Exercise brief -
Write out the lines starting with the line that contains "You are a computer-use agent." and going on through the line that contains "(x=1134, y=649)", and nothing else.

Record set -

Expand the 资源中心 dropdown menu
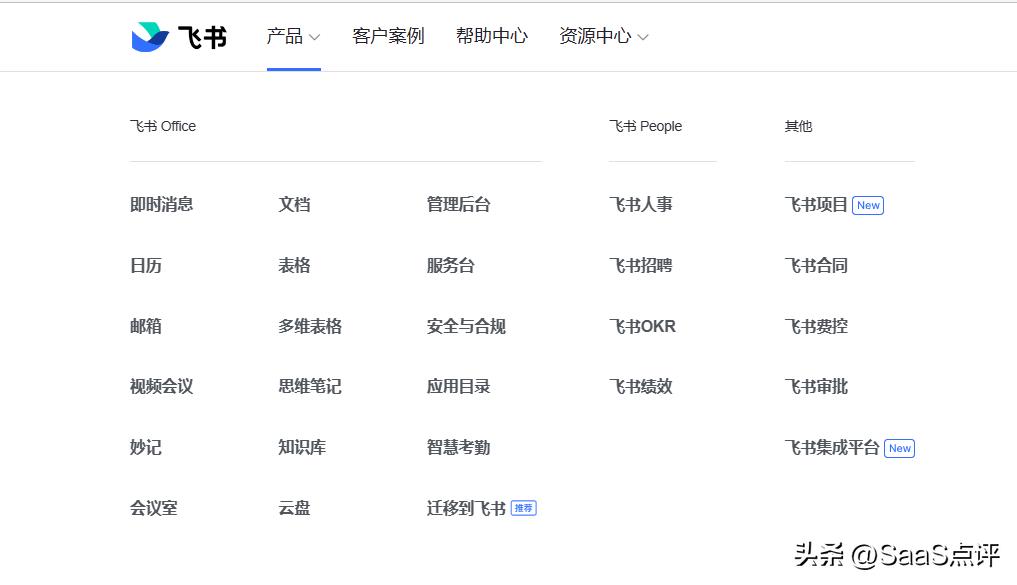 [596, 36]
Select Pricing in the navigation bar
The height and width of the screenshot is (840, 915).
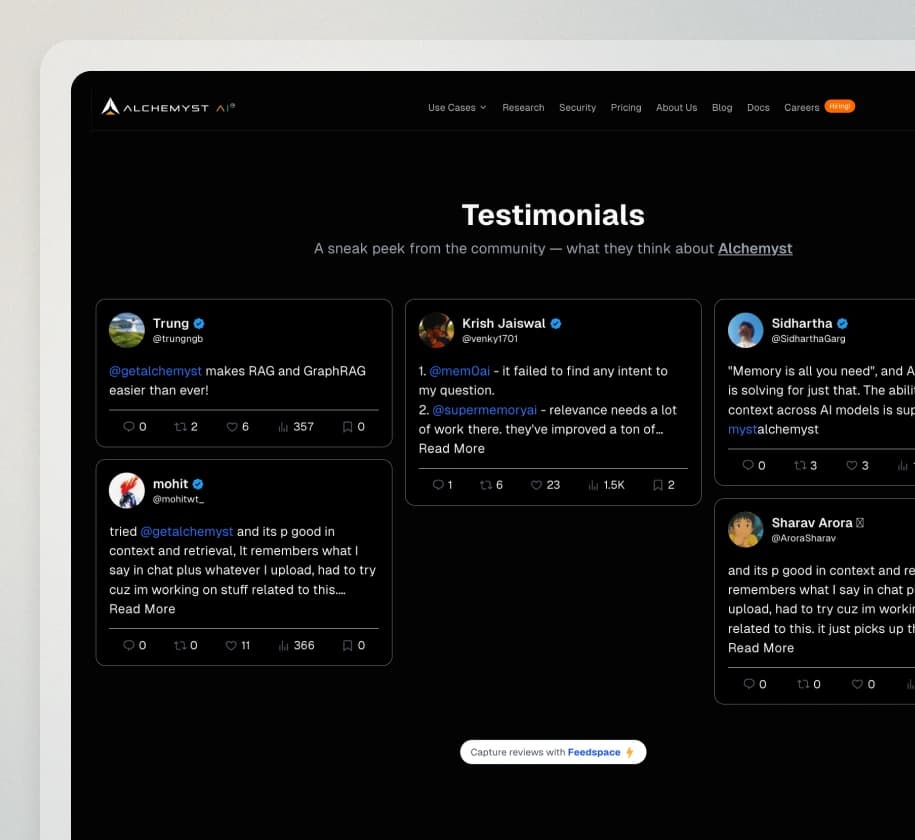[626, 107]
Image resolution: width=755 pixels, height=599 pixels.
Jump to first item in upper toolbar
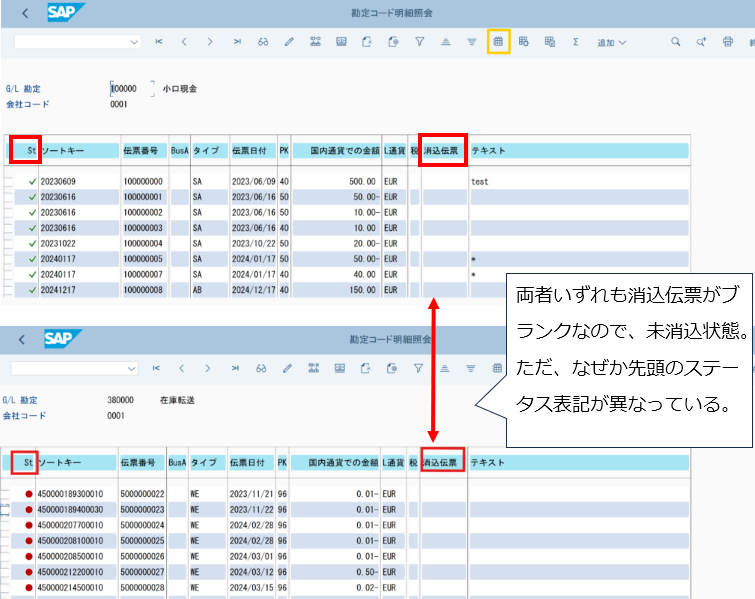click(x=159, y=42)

--

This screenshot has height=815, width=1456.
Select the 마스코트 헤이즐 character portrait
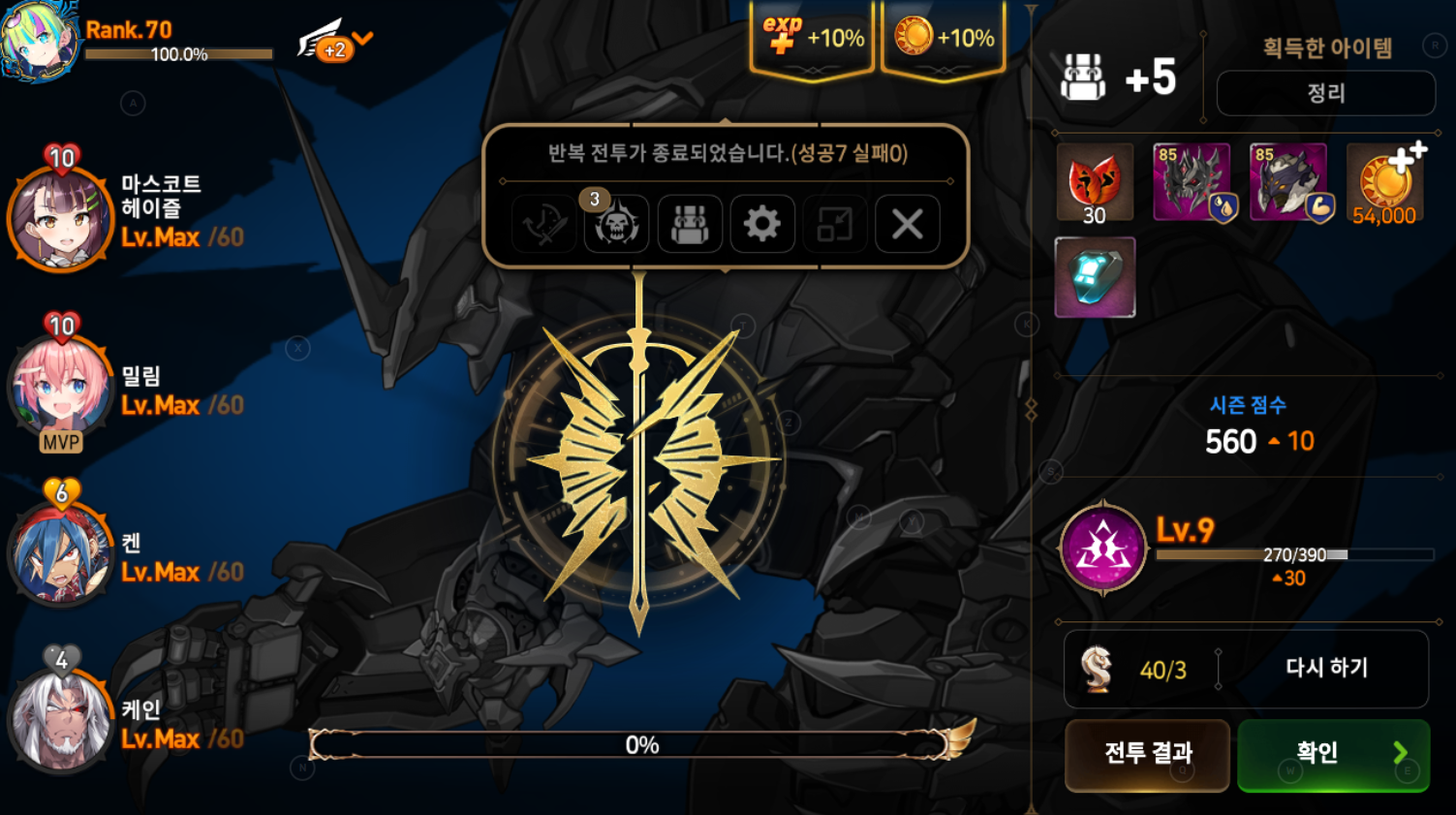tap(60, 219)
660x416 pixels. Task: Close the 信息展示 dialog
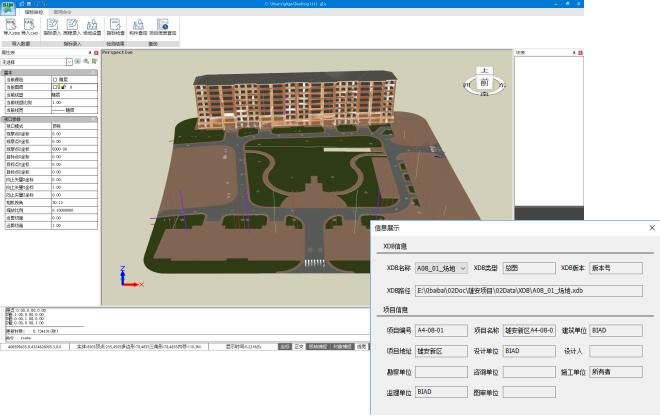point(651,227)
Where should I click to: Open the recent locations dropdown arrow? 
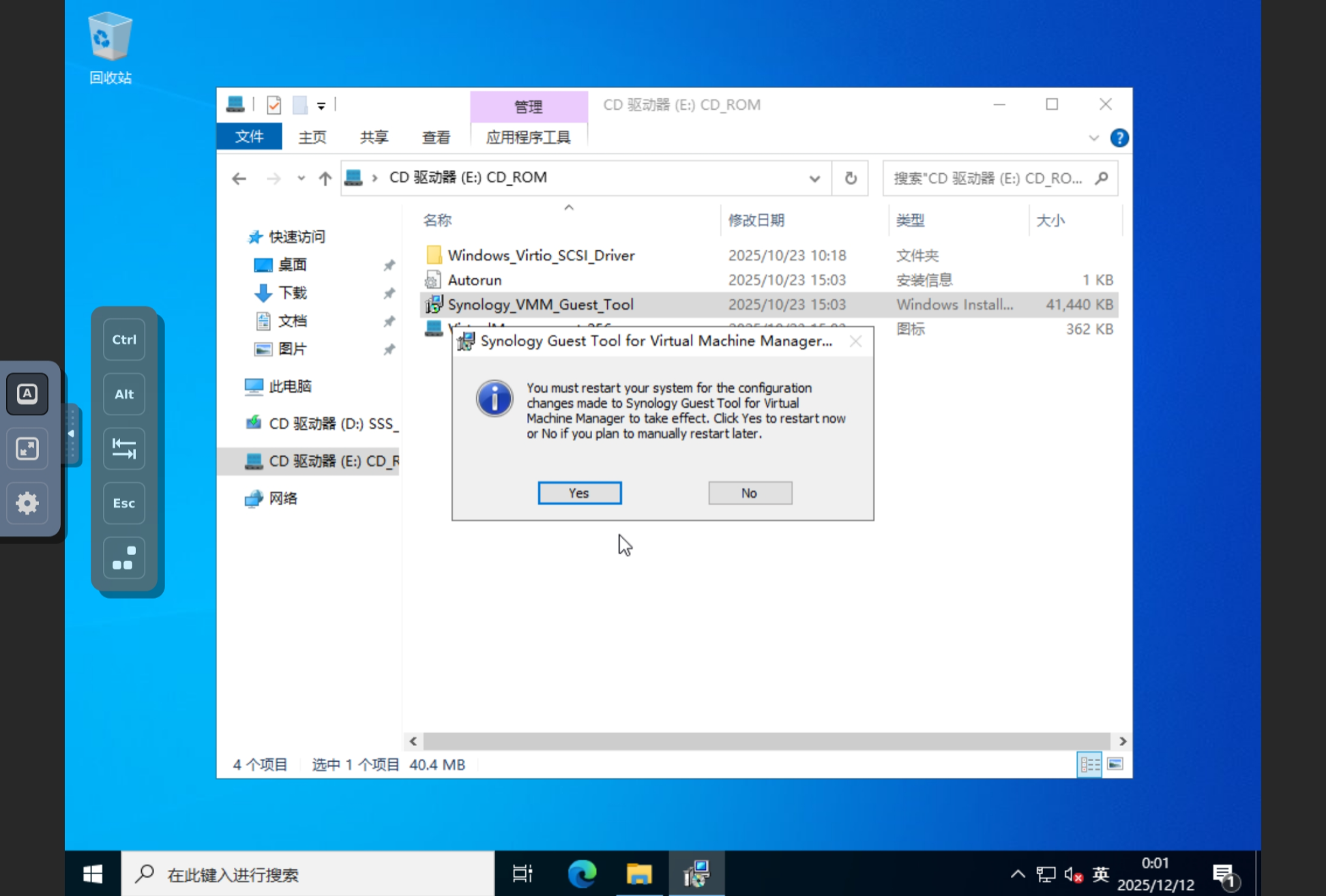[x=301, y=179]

* * *

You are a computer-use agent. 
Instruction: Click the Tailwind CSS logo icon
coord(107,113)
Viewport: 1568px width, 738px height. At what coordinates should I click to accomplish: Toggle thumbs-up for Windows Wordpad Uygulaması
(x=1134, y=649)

Complete answer -
You are a computer-use agent. 
Instruction: Click the Tailwind CSS logo icon
coord(107,113)
Viewport: 1568px width, 738px height. At what coordinates should I click to accomplish: Toggle thumbs-up for Windows Wordpad Uygulaması
(x=1134, y=649)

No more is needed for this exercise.